'Flushable' wipes clogging up sewer system in New York City

ByRenee Stoll WABC logo
Thursday, February 12, 2015
Flushable wipes clogging sewer system
Renee Stoll reports some lawmakers say the wipes marketed as convenient are instead a huge inconvenience.

GREENPOINT (WABC) -- While "flushable" wipes are marketed as convenient, some lawmakers say they're a huge inconvenience and want changes in how they're sold.

"In the past we'd pull things out, normal stuff that you'd see in street, litter like a tin can, a plastic bottle," said Vinny Sapienza, the Deputy Commissioner of DEP.
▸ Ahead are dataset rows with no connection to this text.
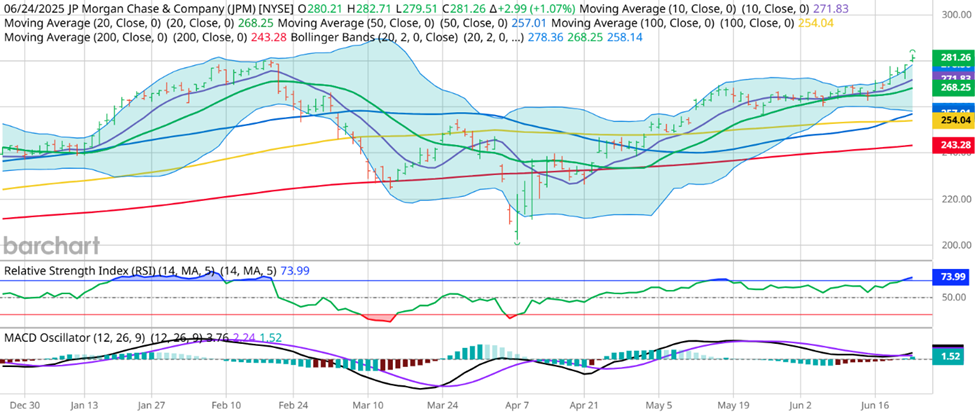Click the 50.00 level on RSI axis
The width and height of the screenshot is (975, 416).
[951, 297]
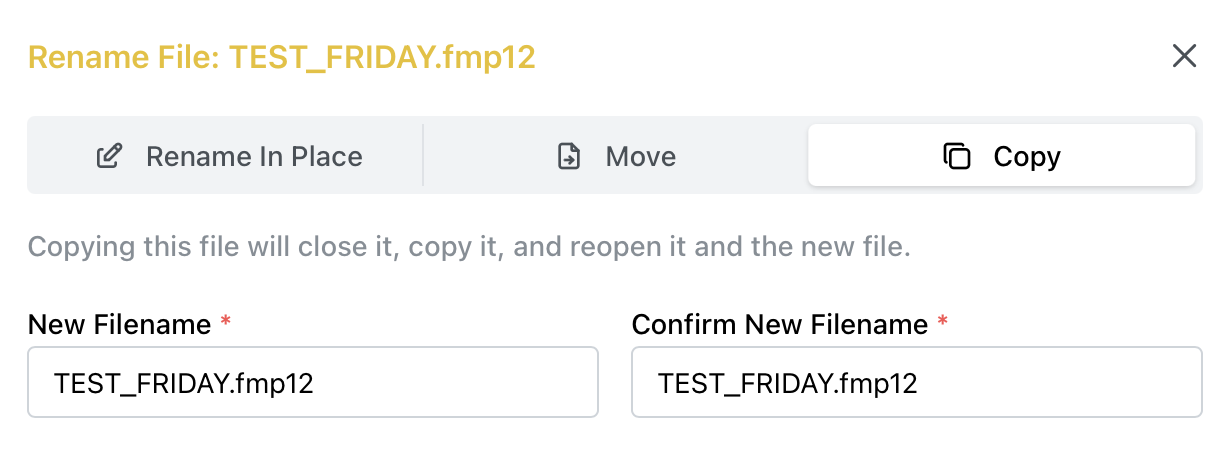Click the divider between Rename In Place and Move
Viewport: 1220px width, 452px height.
(x=423, y=156)
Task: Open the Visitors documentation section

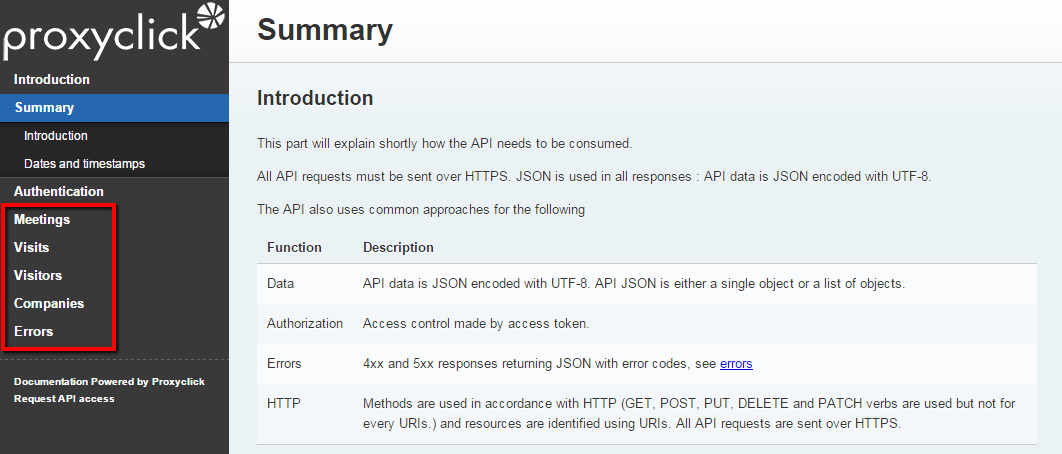Action: pyautogui.click(x=38, y=275)
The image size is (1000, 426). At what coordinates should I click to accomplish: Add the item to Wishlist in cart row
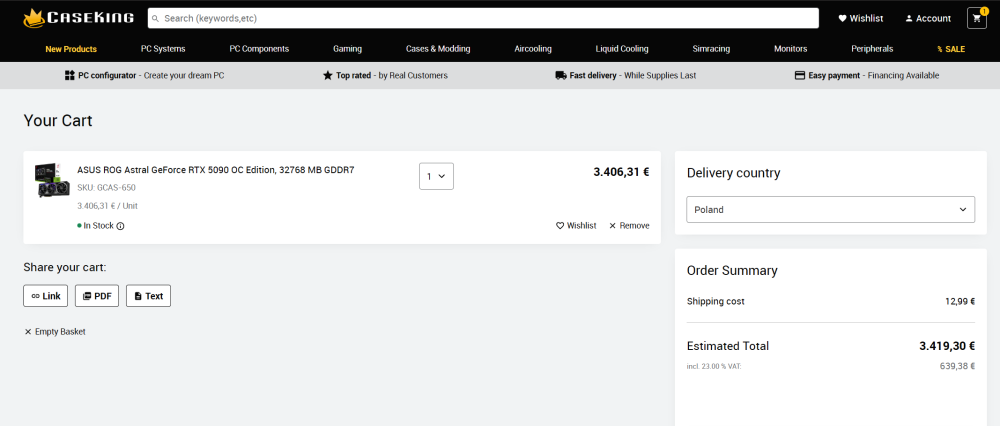click(576, 226)
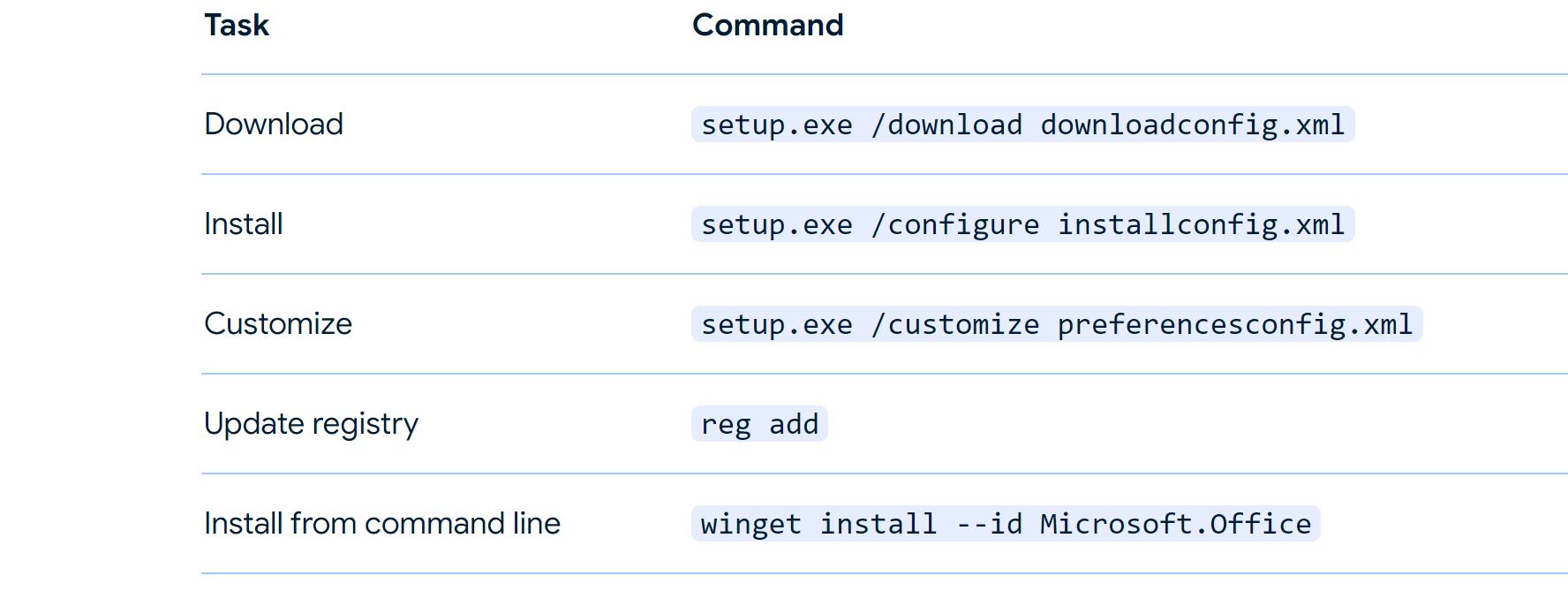Click the word installconfig.xml in code
Image resolution: width=1568 pixels, height=591 pixels.
[x=1201, y=224]
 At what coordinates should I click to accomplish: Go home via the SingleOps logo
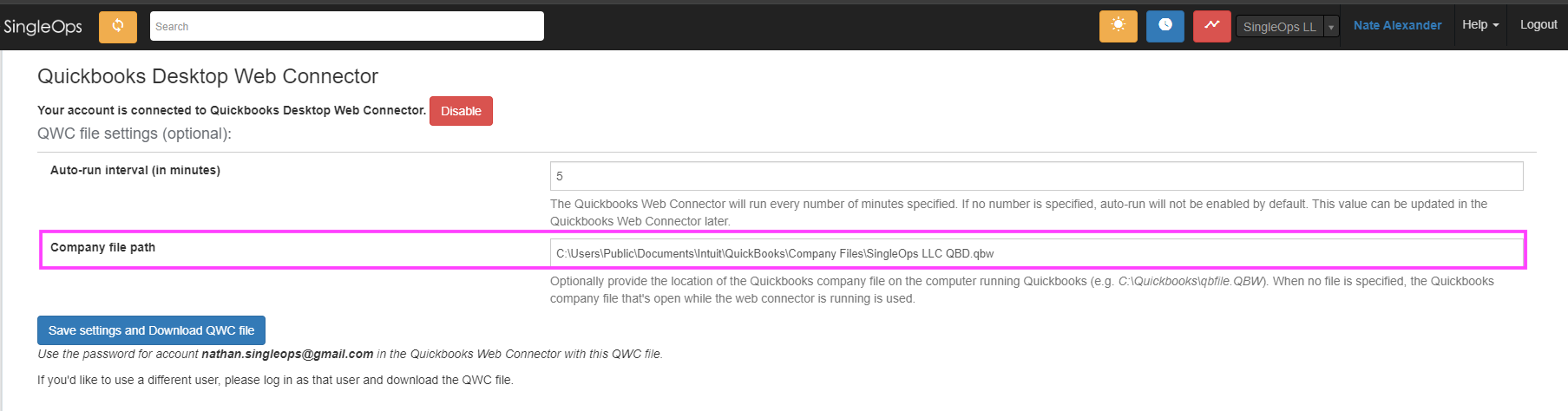pyautogui.click(x=43, y=27)
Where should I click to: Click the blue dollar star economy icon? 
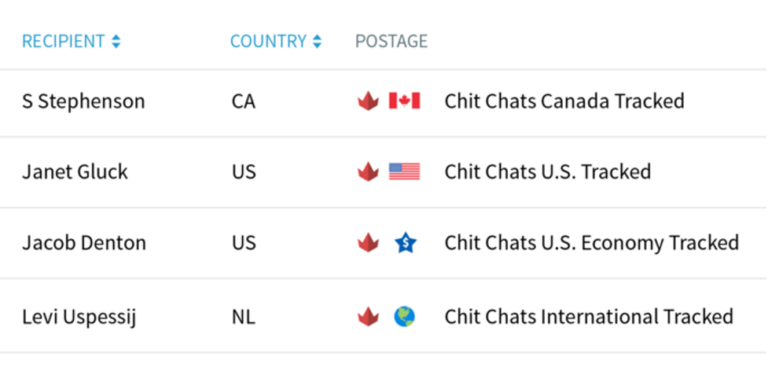coord(406,243)
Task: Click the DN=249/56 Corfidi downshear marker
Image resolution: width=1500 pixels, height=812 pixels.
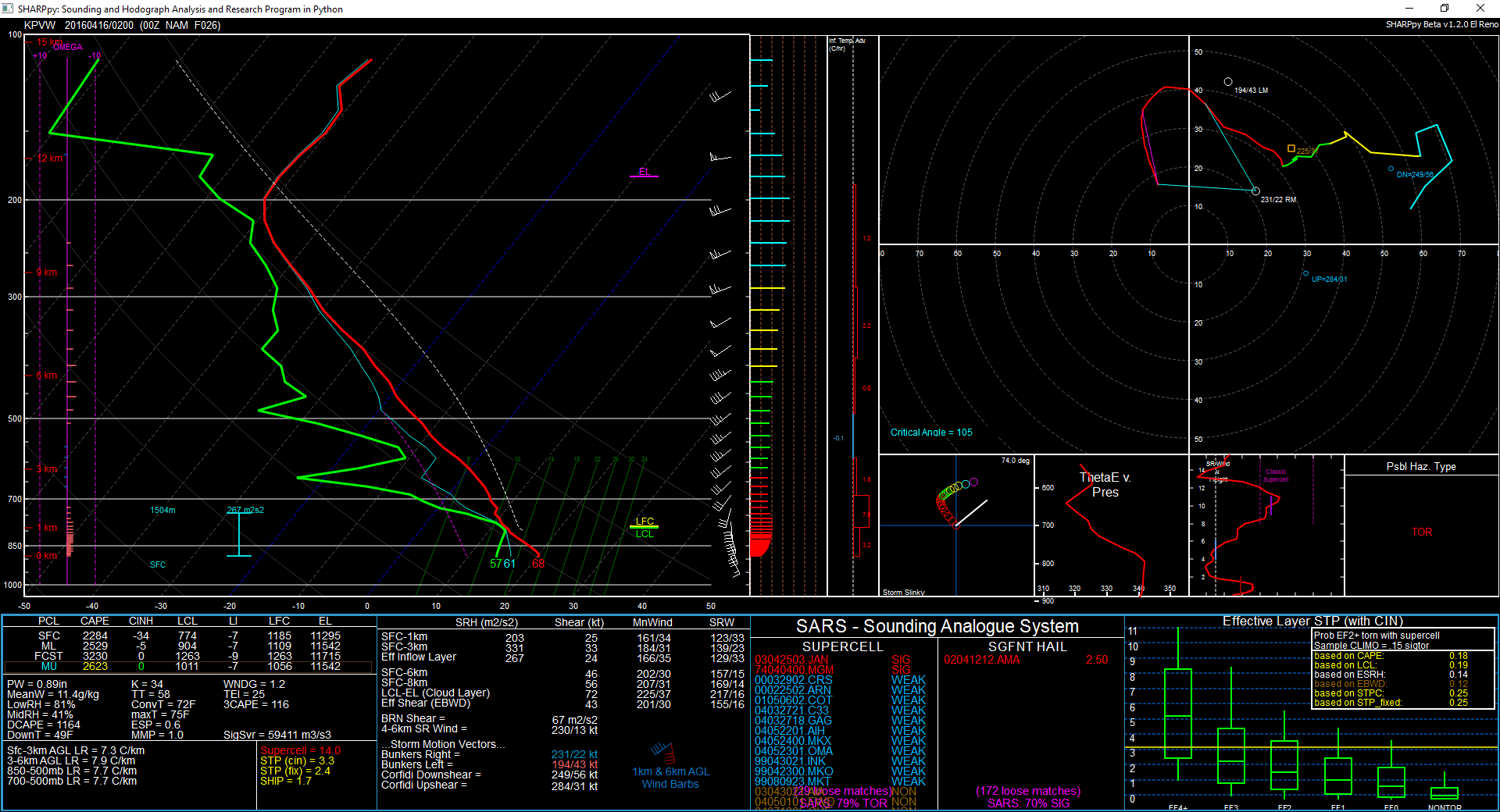Action: pos(1391,169)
Now the Department of Environmental Protection would be happy to find that kind of garbage in their sewer system, instead they're inundated with wipes for your behind.

"More than 90% of what we get now is baby wipes," Sapienza said.

You really just can't get away from these wipes, Eyewitness News found them on the stairs, they basically dry up and fly all over the place. They're even dried up on the equipment gear as well.

"It is a labor issue for our guys, constantly cleaning and removing these wipes from wherever they end up," Sapienza said.

The wipes are costing tax payers an additional $3 million a year to clean out.

Just because a box of wipes is labeled "flushable" doesn't mean it breaks down in the pipes like toilet paper.

"It's really their industry organization that came up with the term flushable," Sapienza said.

It's such a problem two local council members are going after the companies who label their products flushable, with a bill that would change that.

"We want to educate New Yorkers, but we also want to let manufacturers known that they should not be false advertising that their particular wipes are flushable when they're not," said Councilman Donovan Richards, (D) Queens.

Will changing the labeling stop New Yorkers from flushing these wipes down the pipes?

"That's what we hope to change, human behavior but it has to start with the manufacturer," Richards said.

And at the cost of $5,000 per fine if this bill passes, it just may flush out the problem the DEP is having.